Вот, думал он, а ну как этот пирожок имеет в своем нутре мясо немытой и, возможно, больной свиньи? Он же тогда немедленно проест ему печень. Но это было бы классно, если бы от действия до последствий проходило мало времени: как на испытаниях летательных аппаратов. Что-то не так, – готов, лежит на почве. Хотя, конечно, тоже не всегда, иной раз замучишься проблему вычесывать, как в жизни. А то бы съел плохой пирожок – и тут же корчишься на тротуаре рядом со ступеньками, где купил. А не так, что что-то болит, а почему? Или же придумал умную мысль и она через пять минут материализовалось, принеся не то, чтобы славу, а реальное достоинство. Или сошелся с кем-нибудь, и уже минут через десять она уже вынимает из себя ребенка. Девочку в розовом платьице с золотистыми волосами, волосы еще чуть влажные. А то все длинные паузы, промежутки от действия до последствий, никогда не вспомнить, что из чего произошло. Зачем он, например, учил в школе природоведение? Карты природных ископаемых, где золото обозначено кружком, вертикально поделенным на белую и черную половинки?


* * *

Спокойно, думал он, спокойно. Квартиры разменяются, все соберется вместе, станет гармонично, все позиции упорядочатся в полном согласии. Всех этих мучений на пару лет, а потом можно будет неторопливо жить, одобрительно кивая окрестностям. Комфортно, здоровым образом старея, что уже вовсе не будет расстраивать – это ведь хорошо, неторопливо доживать жизнь. Потому что жизнь удалась: выжил и до смерти доживет, и не на выселках, а как гордый римский гражданин, разве же это не его несомненная заслуга? Всякое ведь могло быть.

Так что не время теперь заниматься метафизикой. Для нее и выделена технологическая пауза в конце жизни – именно для того жизнь и устроена, как устроена, чтобы в ее конце была славная, медленная, как летнее утро, метафизическая пауза. Потому что только тогда метафизика не будет звать на свершения. Какая ж она тогда метафизика? Тогда она заморочка, шило в заднице.

Хотелось специального места для мыслей: чтобы вокруг были теплые цветные тряпки, пыльная солнечная комната, медленная старость. На третьем этаже, чтобы сидеть и в окно иногда выглядывать. Хм, тут он понял, что имеет на уме вполне конкретное место, а именно свою однокомнатную в Чертаново, на Балаклавском проспекте. Эта мысль его озадачила, поскольку находилась в явном противоречии с рассуждениями о квартирных разменах и окончательной гармонии. И уж тем более не в этой же хрущевке предаваться метафизике. Колотун там зимой.

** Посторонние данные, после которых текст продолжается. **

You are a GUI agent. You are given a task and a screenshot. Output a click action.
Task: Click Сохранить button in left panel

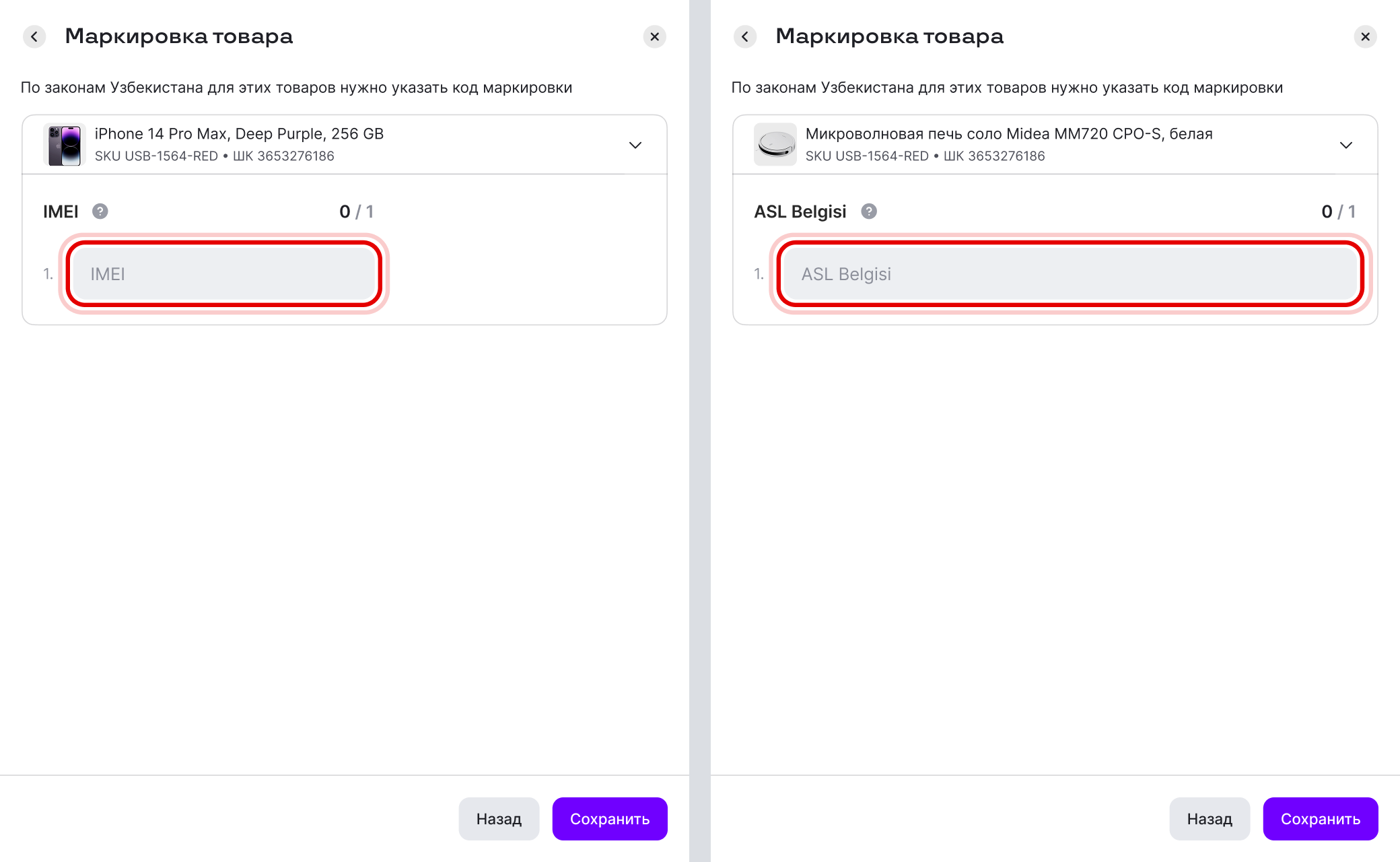point(610,819)
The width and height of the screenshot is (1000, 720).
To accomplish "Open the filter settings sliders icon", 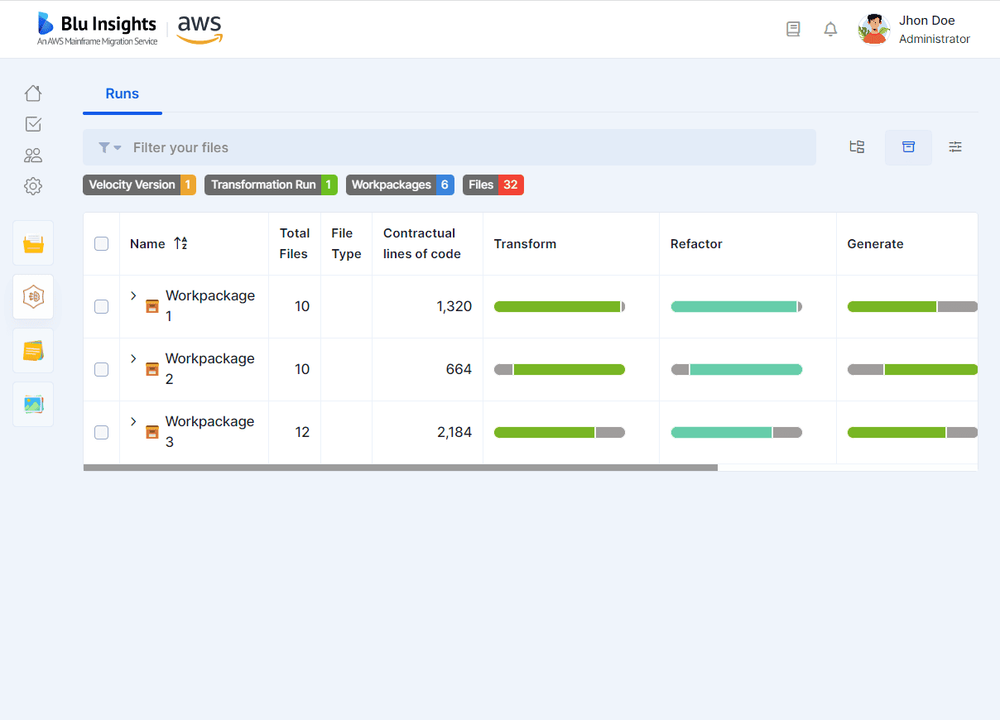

Но из окна тогда был бы виден был двор, листья – а там у деревьев тяжелые листья, во дворе на Балаклавском. И можно ходить гулять к метро – хотя, к чему ему тогда метро? – не только к «Чертановской», а и к «Севастопольской», мимо школы с барельефами Горького… кто ж там еще на барельефах? Толстой с Достоевским? Достоевский вряд ли. Может, Пушкин? Пушкин-то непременно. Тургенев? Не вспомнить, но они светло-желтые или даже беленые известкой в круглых рамах. Мимо пруда гулять, неторопливо, а в пруду собаки плавают, выходят на берег – там узкая тропинка в сторону «Севастопольской» – отряхиваются, осыпают тебя брызгами, а на земле растут всякие лопухи и подорожники, одуванчики.


* * *

Когда начинается оттепель, быт всегда усиливает свое присутствие. Почему так происходит – сказать трудно, потому что куда ж ему, собственно, деться в иные погоды. Но в оттепель он надежно довлеет времени, перемещающемуся тогда ползком. Может быть, потому, что такую погоду представляют толстые тетки лет от пятидесяти и старше. Не побирушки, а наоборот, у них на пальцах всегда кольца с громадными леденцами.

Между ними, во всех их версиях, настраивается некая геодезическая связь, которая всегда в пределах видимости – потому что таких теток много. Такая очевидная сетка, от одной до другой, их всегда будет несколько в поле зрения, и эта сеть не прохудится нигде, от Капотни до Химок, от Солнцева до Лосиного острова. В пределах этой сети была, например, своя стабильная температура, за которую, несомненно, следовало бороться, – они и боролись.

Те дыры, которые он ощущал теперь в прохождении жизни, в такую погоду должны были бы постепенно затянуться, зарасти. Потому, что вещество, которое разъедало его, проделывая дыры в его оболочке (должна быть оболочка, отделяющая его некую суть: похожую на жирного, бело-сливочного, как помадка, червя-личинку от всего остального) – это вещество не производилось на территории, где хозяйничали тетки. Хоть выкрути их страну, как белье, ни капли этого вещества из нее не выжать.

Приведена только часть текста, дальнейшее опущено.